What the task requires: Search the data for the word "Close". Reproduce every line where it is found.
── Data supplied
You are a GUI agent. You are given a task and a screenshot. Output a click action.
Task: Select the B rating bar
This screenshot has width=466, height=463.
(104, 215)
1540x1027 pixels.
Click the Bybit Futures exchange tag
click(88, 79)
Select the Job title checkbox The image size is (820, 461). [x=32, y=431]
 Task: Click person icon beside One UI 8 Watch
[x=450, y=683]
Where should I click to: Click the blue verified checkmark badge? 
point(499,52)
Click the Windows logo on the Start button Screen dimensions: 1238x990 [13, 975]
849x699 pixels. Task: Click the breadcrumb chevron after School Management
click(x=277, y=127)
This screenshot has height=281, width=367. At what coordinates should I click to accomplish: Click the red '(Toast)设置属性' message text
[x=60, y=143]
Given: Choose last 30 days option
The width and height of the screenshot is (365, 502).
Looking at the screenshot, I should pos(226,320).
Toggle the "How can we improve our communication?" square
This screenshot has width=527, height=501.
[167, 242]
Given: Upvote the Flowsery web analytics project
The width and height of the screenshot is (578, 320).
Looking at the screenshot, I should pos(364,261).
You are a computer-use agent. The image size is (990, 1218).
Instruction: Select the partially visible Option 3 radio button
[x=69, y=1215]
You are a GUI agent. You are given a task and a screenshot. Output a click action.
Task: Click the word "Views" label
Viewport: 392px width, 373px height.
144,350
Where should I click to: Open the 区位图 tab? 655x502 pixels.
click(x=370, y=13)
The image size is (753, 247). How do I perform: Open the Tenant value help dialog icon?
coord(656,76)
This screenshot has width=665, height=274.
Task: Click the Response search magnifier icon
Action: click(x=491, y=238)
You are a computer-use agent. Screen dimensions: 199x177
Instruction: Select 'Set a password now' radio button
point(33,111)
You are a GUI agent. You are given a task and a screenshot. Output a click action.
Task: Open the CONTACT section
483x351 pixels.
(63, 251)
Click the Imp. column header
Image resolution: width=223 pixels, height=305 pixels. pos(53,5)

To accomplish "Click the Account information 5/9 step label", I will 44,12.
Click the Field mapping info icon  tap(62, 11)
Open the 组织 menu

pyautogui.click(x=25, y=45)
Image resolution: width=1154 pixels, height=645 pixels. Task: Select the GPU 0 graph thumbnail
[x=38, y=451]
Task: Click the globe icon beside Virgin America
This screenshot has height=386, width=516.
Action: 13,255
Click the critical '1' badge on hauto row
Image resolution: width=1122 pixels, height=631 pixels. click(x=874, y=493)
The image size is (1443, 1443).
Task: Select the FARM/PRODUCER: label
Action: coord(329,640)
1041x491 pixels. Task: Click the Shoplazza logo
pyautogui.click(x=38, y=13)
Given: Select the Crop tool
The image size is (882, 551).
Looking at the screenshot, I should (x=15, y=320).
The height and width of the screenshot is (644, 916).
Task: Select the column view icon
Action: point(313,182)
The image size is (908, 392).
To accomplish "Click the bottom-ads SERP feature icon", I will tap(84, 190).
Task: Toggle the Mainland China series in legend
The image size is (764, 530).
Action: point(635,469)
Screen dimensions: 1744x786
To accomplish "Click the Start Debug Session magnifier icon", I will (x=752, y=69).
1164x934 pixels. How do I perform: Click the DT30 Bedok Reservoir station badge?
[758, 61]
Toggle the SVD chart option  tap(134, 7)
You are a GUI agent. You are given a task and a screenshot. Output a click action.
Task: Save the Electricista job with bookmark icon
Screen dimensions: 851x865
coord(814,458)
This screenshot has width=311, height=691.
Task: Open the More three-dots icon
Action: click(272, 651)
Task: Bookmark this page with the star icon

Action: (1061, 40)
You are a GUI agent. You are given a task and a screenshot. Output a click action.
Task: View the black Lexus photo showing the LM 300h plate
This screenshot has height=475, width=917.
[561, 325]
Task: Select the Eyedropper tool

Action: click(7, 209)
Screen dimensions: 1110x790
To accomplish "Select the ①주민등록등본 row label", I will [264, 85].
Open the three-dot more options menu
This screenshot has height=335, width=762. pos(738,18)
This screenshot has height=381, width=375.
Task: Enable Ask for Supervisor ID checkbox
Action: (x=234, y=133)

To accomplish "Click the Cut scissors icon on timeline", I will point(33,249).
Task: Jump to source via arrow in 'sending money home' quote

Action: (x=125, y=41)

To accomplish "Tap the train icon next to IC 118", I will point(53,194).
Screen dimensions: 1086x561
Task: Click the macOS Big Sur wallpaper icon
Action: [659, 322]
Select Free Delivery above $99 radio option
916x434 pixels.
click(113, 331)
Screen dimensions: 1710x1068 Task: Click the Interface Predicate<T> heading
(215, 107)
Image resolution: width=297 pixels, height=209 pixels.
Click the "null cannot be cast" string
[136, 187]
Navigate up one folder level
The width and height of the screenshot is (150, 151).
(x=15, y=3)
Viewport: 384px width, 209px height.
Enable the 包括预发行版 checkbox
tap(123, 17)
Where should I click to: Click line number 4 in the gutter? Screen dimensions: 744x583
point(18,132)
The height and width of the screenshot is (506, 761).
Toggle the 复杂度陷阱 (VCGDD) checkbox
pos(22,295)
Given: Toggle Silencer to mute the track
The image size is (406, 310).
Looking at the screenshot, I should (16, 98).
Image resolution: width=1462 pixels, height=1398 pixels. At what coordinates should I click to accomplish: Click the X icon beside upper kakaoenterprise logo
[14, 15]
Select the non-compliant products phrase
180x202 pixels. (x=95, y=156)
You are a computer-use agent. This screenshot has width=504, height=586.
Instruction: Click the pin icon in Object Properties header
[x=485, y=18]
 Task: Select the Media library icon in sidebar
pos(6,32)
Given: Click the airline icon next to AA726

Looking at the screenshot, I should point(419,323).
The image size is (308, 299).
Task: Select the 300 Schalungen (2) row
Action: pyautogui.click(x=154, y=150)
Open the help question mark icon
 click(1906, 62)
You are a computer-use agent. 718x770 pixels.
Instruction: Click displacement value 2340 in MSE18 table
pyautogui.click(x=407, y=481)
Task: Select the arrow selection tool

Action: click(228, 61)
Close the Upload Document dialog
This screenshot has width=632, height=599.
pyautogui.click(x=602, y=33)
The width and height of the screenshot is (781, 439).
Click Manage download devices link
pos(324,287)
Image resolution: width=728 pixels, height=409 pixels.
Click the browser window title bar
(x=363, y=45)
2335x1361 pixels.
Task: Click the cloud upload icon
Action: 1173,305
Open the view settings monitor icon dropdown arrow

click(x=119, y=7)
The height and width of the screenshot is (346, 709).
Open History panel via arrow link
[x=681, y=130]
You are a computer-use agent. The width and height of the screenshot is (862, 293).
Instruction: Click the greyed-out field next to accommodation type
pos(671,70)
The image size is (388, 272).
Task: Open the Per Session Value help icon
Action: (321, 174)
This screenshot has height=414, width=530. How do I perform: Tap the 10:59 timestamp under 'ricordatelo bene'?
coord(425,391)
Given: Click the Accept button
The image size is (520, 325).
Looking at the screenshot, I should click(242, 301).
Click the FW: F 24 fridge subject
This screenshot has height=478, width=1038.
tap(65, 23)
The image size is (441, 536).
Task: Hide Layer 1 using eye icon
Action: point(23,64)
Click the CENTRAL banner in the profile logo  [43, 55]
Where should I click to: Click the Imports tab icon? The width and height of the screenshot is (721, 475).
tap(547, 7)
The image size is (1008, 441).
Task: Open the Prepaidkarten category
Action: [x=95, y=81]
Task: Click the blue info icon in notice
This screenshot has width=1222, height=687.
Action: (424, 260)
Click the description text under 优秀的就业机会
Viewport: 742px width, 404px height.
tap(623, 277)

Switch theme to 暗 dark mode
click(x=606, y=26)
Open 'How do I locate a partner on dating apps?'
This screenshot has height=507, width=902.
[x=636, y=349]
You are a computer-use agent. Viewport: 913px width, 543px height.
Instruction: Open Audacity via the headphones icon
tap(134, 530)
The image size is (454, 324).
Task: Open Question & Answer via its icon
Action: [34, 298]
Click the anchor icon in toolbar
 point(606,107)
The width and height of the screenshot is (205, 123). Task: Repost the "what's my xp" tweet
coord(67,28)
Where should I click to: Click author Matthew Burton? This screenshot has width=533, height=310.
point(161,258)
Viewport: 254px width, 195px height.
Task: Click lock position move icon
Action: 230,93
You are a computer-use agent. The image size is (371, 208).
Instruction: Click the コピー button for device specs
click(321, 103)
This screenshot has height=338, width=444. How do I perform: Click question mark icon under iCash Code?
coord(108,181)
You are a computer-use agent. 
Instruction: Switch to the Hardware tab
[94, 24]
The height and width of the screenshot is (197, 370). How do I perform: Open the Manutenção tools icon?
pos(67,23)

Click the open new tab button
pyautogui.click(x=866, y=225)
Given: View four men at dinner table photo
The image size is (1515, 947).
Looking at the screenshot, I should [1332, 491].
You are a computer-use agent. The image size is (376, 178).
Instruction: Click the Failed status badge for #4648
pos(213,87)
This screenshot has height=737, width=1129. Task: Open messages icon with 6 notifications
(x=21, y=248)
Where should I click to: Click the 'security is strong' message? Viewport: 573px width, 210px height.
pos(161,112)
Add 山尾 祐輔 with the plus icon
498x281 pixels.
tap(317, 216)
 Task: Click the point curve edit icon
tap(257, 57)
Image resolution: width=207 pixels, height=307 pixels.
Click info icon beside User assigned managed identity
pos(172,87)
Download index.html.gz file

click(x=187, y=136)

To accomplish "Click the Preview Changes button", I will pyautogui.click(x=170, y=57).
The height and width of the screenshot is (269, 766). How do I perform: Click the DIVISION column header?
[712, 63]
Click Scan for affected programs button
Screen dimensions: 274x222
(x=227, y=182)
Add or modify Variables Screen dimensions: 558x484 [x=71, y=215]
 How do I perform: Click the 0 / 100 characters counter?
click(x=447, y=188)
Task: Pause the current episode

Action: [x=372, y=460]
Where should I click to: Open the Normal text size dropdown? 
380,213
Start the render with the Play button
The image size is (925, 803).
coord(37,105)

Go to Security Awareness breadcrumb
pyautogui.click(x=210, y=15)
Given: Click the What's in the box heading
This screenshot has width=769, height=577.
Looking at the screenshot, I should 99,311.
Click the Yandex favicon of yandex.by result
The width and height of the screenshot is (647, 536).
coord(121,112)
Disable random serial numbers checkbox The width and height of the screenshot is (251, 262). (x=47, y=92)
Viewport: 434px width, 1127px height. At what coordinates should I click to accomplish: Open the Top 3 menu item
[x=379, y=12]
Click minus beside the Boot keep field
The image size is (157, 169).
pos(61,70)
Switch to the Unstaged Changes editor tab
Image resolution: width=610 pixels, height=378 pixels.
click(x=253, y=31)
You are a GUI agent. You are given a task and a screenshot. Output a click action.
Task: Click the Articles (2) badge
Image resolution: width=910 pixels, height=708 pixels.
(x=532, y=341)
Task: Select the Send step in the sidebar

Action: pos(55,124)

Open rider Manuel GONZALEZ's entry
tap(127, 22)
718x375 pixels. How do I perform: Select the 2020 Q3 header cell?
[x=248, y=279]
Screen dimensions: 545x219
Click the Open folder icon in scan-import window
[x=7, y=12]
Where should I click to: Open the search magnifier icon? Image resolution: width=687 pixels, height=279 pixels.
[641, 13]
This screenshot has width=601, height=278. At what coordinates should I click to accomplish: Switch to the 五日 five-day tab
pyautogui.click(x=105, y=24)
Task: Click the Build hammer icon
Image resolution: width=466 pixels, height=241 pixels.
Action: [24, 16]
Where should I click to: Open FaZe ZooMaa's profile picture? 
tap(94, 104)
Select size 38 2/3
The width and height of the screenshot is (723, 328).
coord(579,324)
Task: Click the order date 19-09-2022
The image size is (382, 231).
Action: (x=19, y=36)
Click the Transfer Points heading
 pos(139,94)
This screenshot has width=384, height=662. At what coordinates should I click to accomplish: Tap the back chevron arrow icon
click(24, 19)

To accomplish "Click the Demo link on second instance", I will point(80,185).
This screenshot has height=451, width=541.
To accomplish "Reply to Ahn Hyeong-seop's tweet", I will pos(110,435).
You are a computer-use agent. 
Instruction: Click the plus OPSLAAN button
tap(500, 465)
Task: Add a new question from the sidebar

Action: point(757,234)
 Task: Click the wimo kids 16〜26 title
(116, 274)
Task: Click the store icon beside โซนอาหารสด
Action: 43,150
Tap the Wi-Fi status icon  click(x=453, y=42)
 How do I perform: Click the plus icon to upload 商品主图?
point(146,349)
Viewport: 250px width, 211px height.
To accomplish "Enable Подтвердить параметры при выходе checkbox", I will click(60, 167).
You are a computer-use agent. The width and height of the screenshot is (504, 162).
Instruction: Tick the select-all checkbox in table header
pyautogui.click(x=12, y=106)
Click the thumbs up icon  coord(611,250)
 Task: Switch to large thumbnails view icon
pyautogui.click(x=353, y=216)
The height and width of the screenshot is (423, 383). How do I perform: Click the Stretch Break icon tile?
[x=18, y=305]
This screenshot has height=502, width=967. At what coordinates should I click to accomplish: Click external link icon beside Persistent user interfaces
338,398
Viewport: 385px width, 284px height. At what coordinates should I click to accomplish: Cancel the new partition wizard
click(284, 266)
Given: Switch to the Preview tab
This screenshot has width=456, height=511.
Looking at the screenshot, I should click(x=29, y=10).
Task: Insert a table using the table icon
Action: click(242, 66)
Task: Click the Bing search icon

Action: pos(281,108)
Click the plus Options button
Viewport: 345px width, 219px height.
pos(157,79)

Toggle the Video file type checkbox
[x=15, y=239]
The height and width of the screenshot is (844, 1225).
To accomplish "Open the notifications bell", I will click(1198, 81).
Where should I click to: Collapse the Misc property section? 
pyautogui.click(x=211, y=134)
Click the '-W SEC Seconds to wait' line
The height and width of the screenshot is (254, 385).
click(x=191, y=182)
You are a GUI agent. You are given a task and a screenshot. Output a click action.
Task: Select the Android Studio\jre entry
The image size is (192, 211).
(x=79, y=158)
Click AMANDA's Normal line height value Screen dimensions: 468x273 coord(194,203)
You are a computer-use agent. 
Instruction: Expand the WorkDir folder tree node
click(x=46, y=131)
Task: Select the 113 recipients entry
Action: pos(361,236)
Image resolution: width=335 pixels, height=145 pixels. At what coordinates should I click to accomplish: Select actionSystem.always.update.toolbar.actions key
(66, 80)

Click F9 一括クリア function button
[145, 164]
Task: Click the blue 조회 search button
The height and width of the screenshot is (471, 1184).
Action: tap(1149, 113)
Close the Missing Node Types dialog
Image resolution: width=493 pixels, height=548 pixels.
────
Solved exercise:
Close the Upload Document dialog
Close the Missing Node Types dialog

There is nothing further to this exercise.